Keith , I've spent the last two days trying to think of something to say about this pen and all I can think of is AWESOME !!!


----------



## mitchm (Oct 1, 2008)

WOW Keith, stunning work!!!! Think I am gona start walking home!:biggrin:


----------



## angboy (Oct 1, 2008)

Wow! Beautiful pen!!!! Can't wait to see the next version.


----------



## nava1uni (Oct 2, 2008)

Your pen is exquisite, as is your work.


----------



## bitshird (Oct 2, 2008)

Keith, your work is exceptional, you just about have me inspired to try it,


----------



## CSue (Oct 2, 2008)

Well, Keith, I think it's all been said.

Handsome Pen!  I think all of the colors and lines go together beautifully!


----------



## NewLondon88 (Oct 2, 2008)

I keep looking for a tutorial ..  (hint hint hint ...)


----------



## Bluewing92 (Oct 2, 2008)

Outstanding design. Make you want to just sit and take it in.


----------



## jskeen (Oct 3, 2008)

I have looked at both of these pens you have done, and just have to ask one question.  Does the design mandate the straight b2b turning of the pen?  would turning the lower barrel with a little curve to it alter the design?  Given that you are working with the non posting end cap on these pens, the transition from the tapered cap to the straight barrel seems a bit abrupt, and (at least in pictures) gives the illusion that the barrel is actually a little concave.  The effect is present but less on the cap, where the taper of the finial is shorter, and the clip and relatively straight centerband assy offset it.  

I would be interested to see one of these blanks turned with a little curve to it, then if it didn't work, you could always turn it down to straight.


----------



## VisExp (Oct 3, 2008)

James, the design doesn't mandate a straight b2b turning at all. The segments go all the way through the blank, so a change in diameter of the barrel causes the circles to shrink or expand. You can see the circles on the lower barrel are smaller than the ones on the upper barrel. However, I don't think that a slight curve would make that much of a difference and would probably work better.

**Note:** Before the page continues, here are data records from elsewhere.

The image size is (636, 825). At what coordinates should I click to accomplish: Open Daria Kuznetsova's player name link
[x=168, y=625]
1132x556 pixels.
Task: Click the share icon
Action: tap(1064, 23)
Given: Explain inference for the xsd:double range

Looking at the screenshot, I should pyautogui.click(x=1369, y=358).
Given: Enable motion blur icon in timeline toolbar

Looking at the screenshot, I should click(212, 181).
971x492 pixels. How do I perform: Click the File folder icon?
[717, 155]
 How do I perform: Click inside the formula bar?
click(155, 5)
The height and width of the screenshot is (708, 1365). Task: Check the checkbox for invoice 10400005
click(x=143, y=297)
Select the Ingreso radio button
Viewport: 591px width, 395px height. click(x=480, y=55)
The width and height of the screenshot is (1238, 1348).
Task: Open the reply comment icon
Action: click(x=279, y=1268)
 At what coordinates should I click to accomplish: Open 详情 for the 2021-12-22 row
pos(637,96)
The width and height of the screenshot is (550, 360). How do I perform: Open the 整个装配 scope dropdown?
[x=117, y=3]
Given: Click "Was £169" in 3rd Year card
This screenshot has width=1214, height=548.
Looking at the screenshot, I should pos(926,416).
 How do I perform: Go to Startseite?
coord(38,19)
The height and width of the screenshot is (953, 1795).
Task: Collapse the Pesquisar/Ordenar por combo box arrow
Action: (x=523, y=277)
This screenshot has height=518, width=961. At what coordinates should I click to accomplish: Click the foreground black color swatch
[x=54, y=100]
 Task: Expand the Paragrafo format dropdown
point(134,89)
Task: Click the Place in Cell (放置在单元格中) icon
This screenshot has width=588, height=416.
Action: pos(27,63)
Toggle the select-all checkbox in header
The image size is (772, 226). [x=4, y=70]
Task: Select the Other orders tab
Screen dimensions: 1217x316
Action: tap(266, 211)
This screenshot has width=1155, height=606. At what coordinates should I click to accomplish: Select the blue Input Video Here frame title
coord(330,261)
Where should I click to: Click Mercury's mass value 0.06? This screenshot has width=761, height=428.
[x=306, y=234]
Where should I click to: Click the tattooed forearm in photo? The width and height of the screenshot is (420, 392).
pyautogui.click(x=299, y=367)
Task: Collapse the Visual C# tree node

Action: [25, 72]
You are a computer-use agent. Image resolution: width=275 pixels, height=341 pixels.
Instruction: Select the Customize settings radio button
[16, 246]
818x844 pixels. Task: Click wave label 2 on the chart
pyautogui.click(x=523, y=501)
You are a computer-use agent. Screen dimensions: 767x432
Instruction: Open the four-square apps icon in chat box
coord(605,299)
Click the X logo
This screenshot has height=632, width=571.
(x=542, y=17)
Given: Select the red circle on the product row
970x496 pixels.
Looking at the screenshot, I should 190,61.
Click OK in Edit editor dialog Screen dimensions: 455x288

The only reason that I did not turn it with a curve is firstly, I was probably more focused on the design and lost sight of the form of the pen. Secondly, this is only the second Jr. I have made and so I'm still trying to find the right form. 

Like the curve on the Sierra, I would imagine you would have to hit that sweet spot. To little and it is b2b, to much and it is pregnant 

As I sit here looking at the pen in person I also wonder if an optical illusion caused by the circles would make a curve look more pronounced.

I appreciate your comments. I'm busy working on another blank at the moment, African Black wood with brass. When I turn it, I will try and put a slight curve on the barrels and see if it improves the overall look of the pen.


----------